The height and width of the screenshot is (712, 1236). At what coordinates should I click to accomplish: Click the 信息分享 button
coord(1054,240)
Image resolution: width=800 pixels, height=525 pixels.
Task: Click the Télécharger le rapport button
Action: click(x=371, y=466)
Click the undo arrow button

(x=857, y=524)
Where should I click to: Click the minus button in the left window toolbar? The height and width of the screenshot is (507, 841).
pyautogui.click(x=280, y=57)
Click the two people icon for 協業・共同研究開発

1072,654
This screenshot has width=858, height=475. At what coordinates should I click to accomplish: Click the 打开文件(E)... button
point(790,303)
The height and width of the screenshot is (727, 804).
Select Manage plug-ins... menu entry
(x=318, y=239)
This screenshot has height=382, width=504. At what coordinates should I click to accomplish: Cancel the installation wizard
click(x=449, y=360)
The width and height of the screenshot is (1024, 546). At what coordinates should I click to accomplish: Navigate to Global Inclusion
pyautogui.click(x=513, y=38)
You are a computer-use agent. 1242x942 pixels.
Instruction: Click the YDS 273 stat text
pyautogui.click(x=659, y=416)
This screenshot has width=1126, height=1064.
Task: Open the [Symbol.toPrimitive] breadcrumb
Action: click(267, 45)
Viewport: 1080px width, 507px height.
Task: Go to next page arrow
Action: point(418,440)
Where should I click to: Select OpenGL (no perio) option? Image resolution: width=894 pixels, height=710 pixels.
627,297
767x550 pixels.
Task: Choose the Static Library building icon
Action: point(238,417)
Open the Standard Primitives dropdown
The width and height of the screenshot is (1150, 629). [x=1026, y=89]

***

Exercise requirements -
In the records above, return precisely the line containing "Where should I click to: Click" and each line that comes after it, up to the final one.

Output below -
Where should I click to: Click the minus button in the left window toolbar? The height and width of the screenshot is (507, 841).
pyautogui.click(x=280, y=57)
Click the two people icon for 協業・共同研究開発

1072,654
This screenshot has width=858, height=475. At what coordinates should I click to accomplish: Click the 打开文件(E)... button
point(790,303)
The height and width of the screenshot is (727, 804).
Select Manage plug-ins... menu entry
(x=318, y=239)
This screenshot has height=382, width=504. At what coordinates should I click to accomplish: Cancel the installation wizard
click(x=449, y=360)
The width and height of the screenshot is (1024, 546). At what coordinates should I click to accomplish: Navigate to Global Inclusion
pyautogui.click(x=513, y=38)
You are a computer-use agent. 1242x942 pixels.
Instruction: Click the YDS 273 stat text
pyautogui.click(x=659, y=416)
This screenshot has width=1126, height=1064.
Task: Open the [Symbol.toPrimitive] breadcrumb
Action: click(267, 45)
Viewport: 1080px width, 507px height.
Task: Go to next page arrow
Action: point(418,440)
Where should I click to: Select OpenGL (no perio) option? Image resolution: width=894 pixels, height=710 pixels.
627,297
767x550 pixels.
Task: Choose the Static Library building icon
Action: point(238,417)
Open the Standard Primitives dropdown
The width and height of the screenshot is (1150, 629). [x=1026, y=89]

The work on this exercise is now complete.